Having to think deliberately — and then verbally — about your command simply feels cleaner and more efficient. There’s less soul-suck, less of that Pavlovian compulsion to check and re-check feeds. With voice, I find I have more mental bandwidth, in large part because I’m not getting sucked into app interfaces. Part of this could be because we’re still in the “dumb” stage of voice tech, where devices only work upon user command. Down the line I imagine we’ll want our voice assistants to interrupt us.
The contradictory part here is that voice, indeed, makes you lazier and perhaps more impatient. Once you get a taste of voice, using any interface feels like a total drag. But you’re able to quickly move on with your life.
A question going forward: how much interruption will we accept into our lives?
Looking Forward to Voice 2.0
Voice as a platform will naturally evolve. The language processing will improve. Killer apps will get made. Making the Echo (and its soon-to-be released competitors) do more tricks is the easy part.

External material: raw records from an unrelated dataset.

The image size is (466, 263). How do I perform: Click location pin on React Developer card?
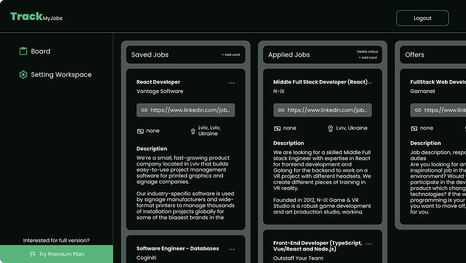[193, 131]
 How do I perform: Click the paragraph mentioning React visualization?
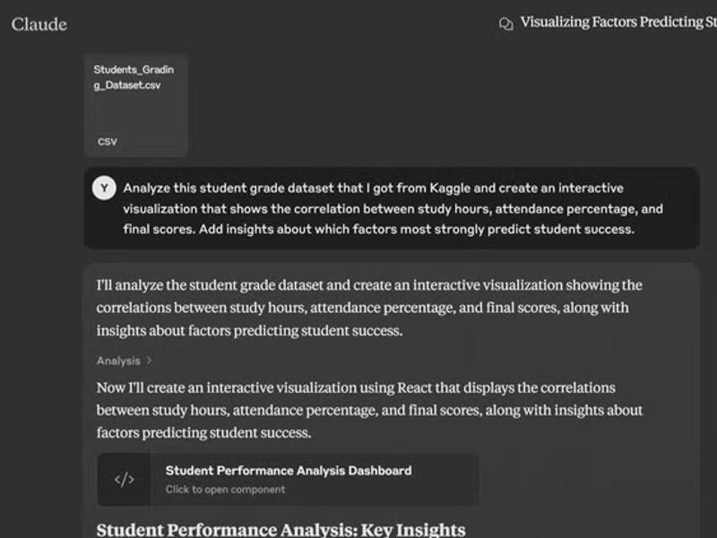click(x=369, y=410)
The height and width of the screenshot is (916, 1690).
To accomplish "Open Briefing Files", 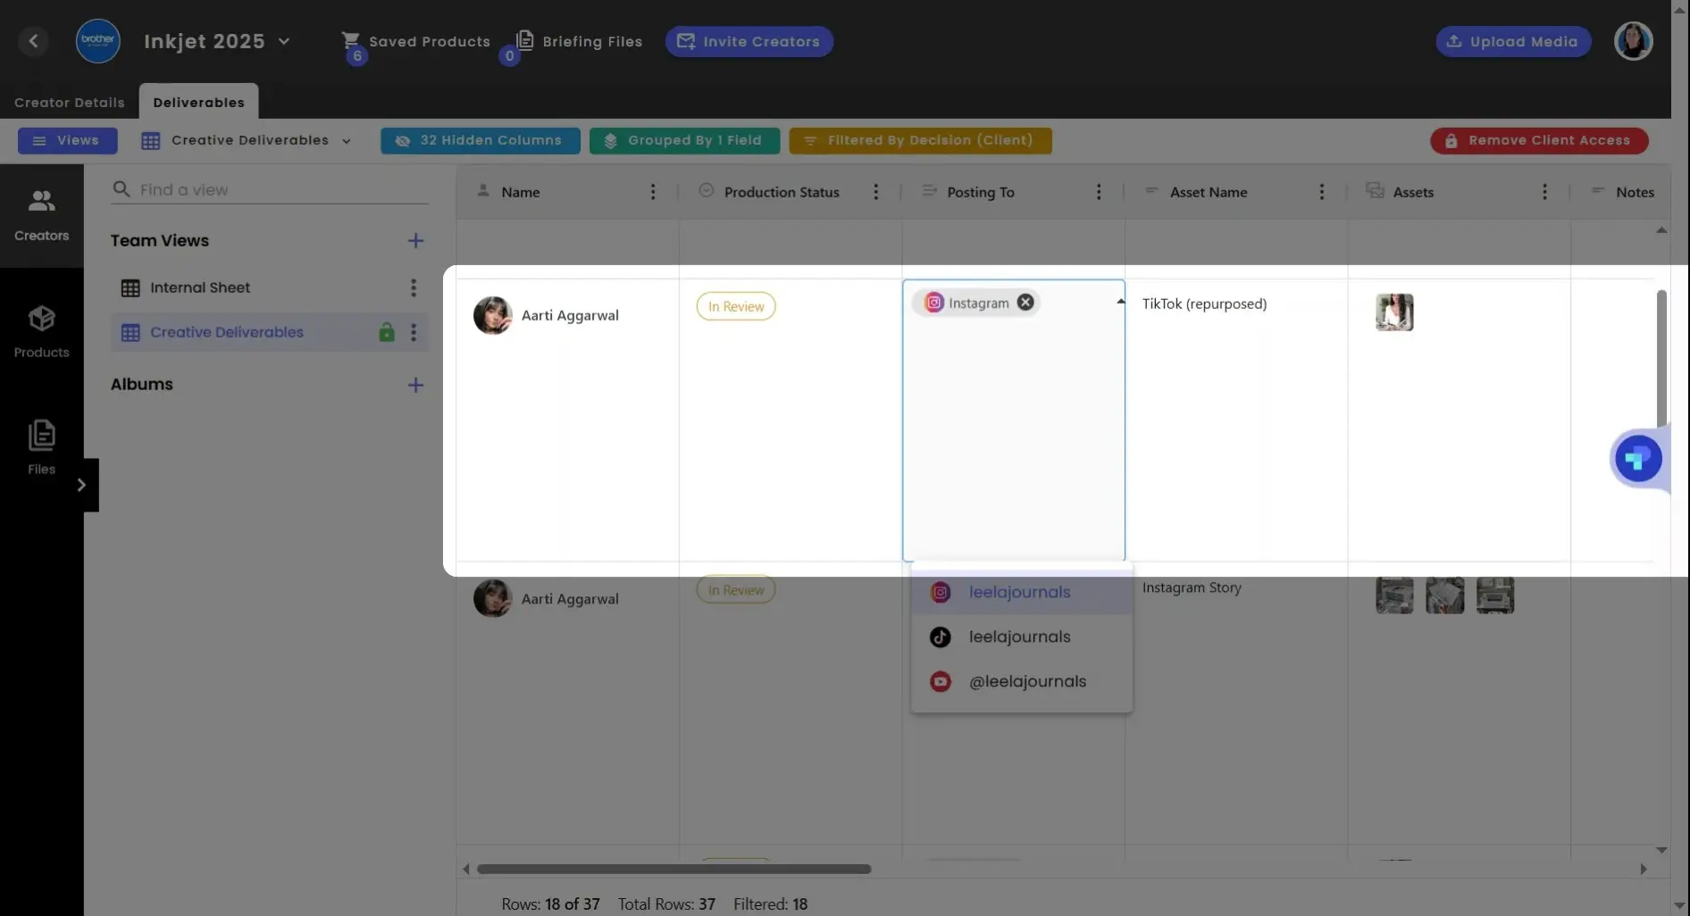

The difficult thing will be crowding out the touch interface. I can already imagine the next Echo moving into mixed-media, either by projecting on the wall or taking control of the TV. Once that happens, there isn’t much in the way of scrolling through tweets, emails, and Snapchats — things we never thought voice could do.
Right now it’s all centered around the smart home, or letting Alexa be the universal remote for your lights and your lightweight Google searches.
A natural application will be in the dashboard of connected cars. For radio, GPS, and hands-free Google queries, voice would be immensely useful. By law, most cars still require drivers to be idle when inputting the GPS.
And as we move beyond the smartphone computing cycle, voice will likely proliferate as the main user interface for wearables and IoT tech. Consumer wearables need to do more than just count our steps to be worthy of staying on our wrists.
Finally, the effect on customer support industry will be great. Currently we’re converging upon “consolidation technologies” — things like AI chatbots that allow for multi-functionality through a single point-of-access (such as talking to a virtual bank teller through an app). Future virtual assistants could free up a lot of mental bandwidth for the average person, especially once we trust them with complicated tasks like filing tax returns or bulk purchasing.
All of this amounts to a very exciting next few years. As others have theorized, the Echo’s long-run plan could normalizing voice into the public psyche, and in effect, programming people to interact with a dedicated voice assistant. In just a few short months, I know I’ve become totally programmed.